Numerous tumor types, both benign and malignant, originate in the jaw. Symptoms are swelling, pain, tenderness, and unexplained tooth mobility; some tumors are discovered on routine dental radiographs, whereas others are found on routine examinations of the oral cavity and teeth. Treatment depends on location and tumor type. Benign tumors may be observed and may not need surgical excision, although most tumors require resection with possible reconstruction.
(See also Overview of Head and Neck Tumors.)
If not initially detected on radiographs, jaw tumors are diagnosed clinically because their growth causes swelling of the face, palate, or alveolar ridge (the part of the jaw supporting the teeth). They can also cause bone tenderness and severe pain.

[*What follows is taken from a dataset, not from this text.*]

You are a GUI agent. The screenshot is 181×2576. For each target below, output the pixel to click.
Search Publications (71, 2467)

Bony outgrowths, termed exostoses (torus palatinus, torus mandibularis), may develop on the palate or mandible. These are common growths and may prompt concerns about cancer, although they are benign and of concern only if they interfere with dental care or function of the submandibular gland. When on the palate, they are in the midline and have intact, smooth mucosa.
Malignant jaw tumors
The most common tumor of the mandible and maxilla is squamous cell carcinoma invading the bone through dental sockets. These can involve any portion of the intraoral mandible or maxilla.

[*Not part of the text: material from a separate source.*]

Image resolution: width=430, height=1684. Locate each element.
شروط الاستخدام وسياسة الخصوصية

Osteosarcoma, giant cell tumor, Ewing tumor, multiple myeloma, and metastatic tumors may affect the jaw. Treatment is the same as for those tumors in other bony sites.
Benign jaw tumors
Odontoma, the most common odontogenic tumor, affects the dental follicle or the dental tissues and usually appears in the mandibles of young people. Odontomas include fibrous odontomas and cementomas. A clinically absent molar tooth suggests a composite odontoma. Typically, these tumors are excised, particularly when the diagnosis is in doubt.
Ameloblastoma, the most common epithelial odontogenic tumor, usually arises in the posterior mandible. It is slowly invasive and rarely metastatic. On radiographs, it typically appears as multiloculated or soap-bubble radiolucency. Treatment is wide surgical excision and reconstruction if appropriate.